Officers used pressure point tactics in Da Costa's neck to restrain him, as well as CS spray and gave evidence that strikes were used due to fear of that Da Costa had a weapon. A police officer, known as G15, said he was not aware a colleague had used CS spray on Da Costa, and initially did not believe the situation was a medical emergency until the armed police officers began performing first aid and CPR. Three of the officers involved in the incident said CS spray was used before noticing Da Costa had drugs in his mouth, although one heard mention of the drugs before spray was used. All officers stated they did not see Da Costa place anything in his mouth, but after seeing that he had, told him to "spit it out" and used a pressure point in his neck to force him to open his mouth. Joanne Caffrey, a specialist in police restraint, said it was not necessary for officers use pressure point tactics in his neck while attempting to restrain Da Costa. She also said police failed to nominate a 'safety officer' to ensure that safety procedures were followed.

Professor Jerry Nolan of the Resuscitation Council said that Da Costa most likely went into cardiac arrest very soon after being stopped and before he was placed in the recovery position. Nolan said it would have been difficult to tell whether Da Costa violent behaviour were him trying to escape or that he was struggling to breathe and since he was in handcuffs, it was difficult for him alert officers that he was choking.
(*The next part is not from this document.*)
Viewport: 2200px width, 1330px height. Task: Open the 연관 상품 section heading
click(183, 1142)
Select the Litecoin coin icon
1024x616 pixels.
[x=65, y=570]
Nolan said it was "theoretically possible" that the use of CS spray can make airway obstruction worse and "in theory" could have contributed to his death. However, Nolan said the resuscitation made by police officers was "exceptionally good".

After police called for an ambulance, paramedics were incorrectly told by a communications officer that the incident was in Surrey. The officer soon corrected the mistake but this was not shared with paramedics until a second police officer saw the error. Paramedics arrived 11 minutes after the initial call.
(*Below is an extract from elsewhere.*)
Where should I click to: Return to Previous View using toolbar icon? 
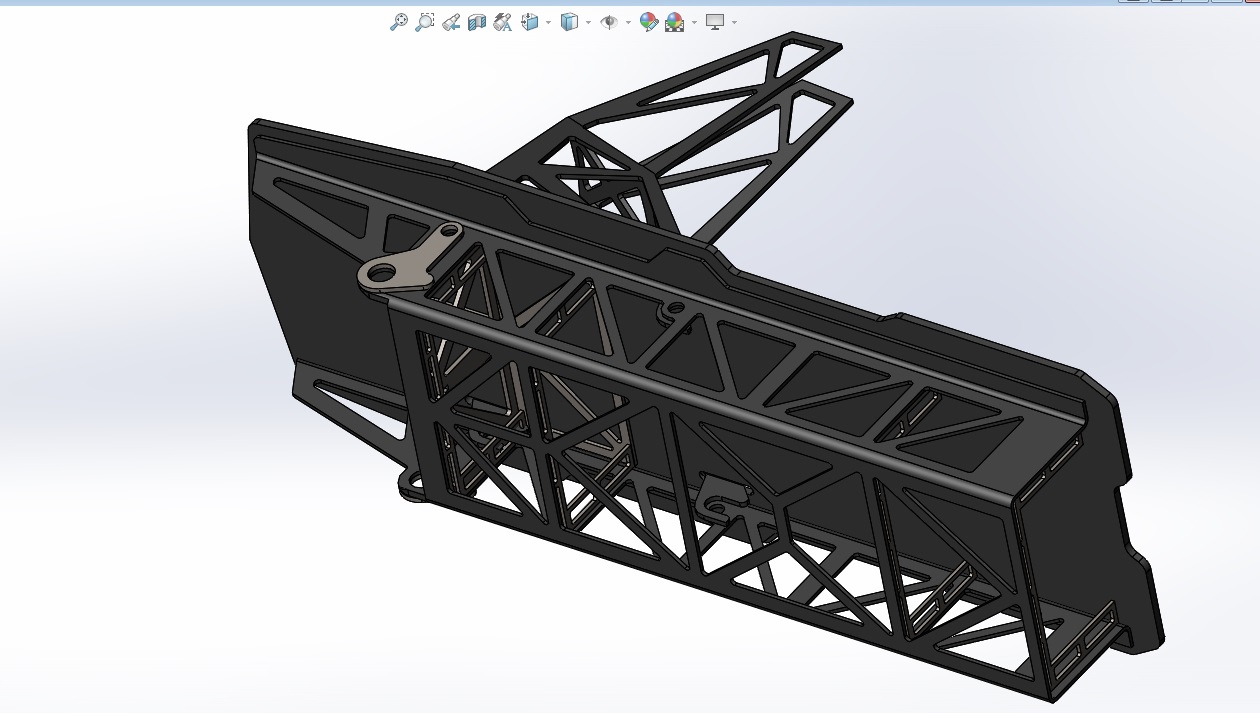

The senior coroner, Nadia Persaud, gave guidance to the jury that "taking into account all of the evidence, there is no legal or factual basis for reaching a factual conclusion which is critical of the police." On 6 June, the jury returned the verdict of death by misadventure, primarily attributed to an accident that occurred due to Da Costa swallowing a plastic bag containing 88 wraps of class A drugs.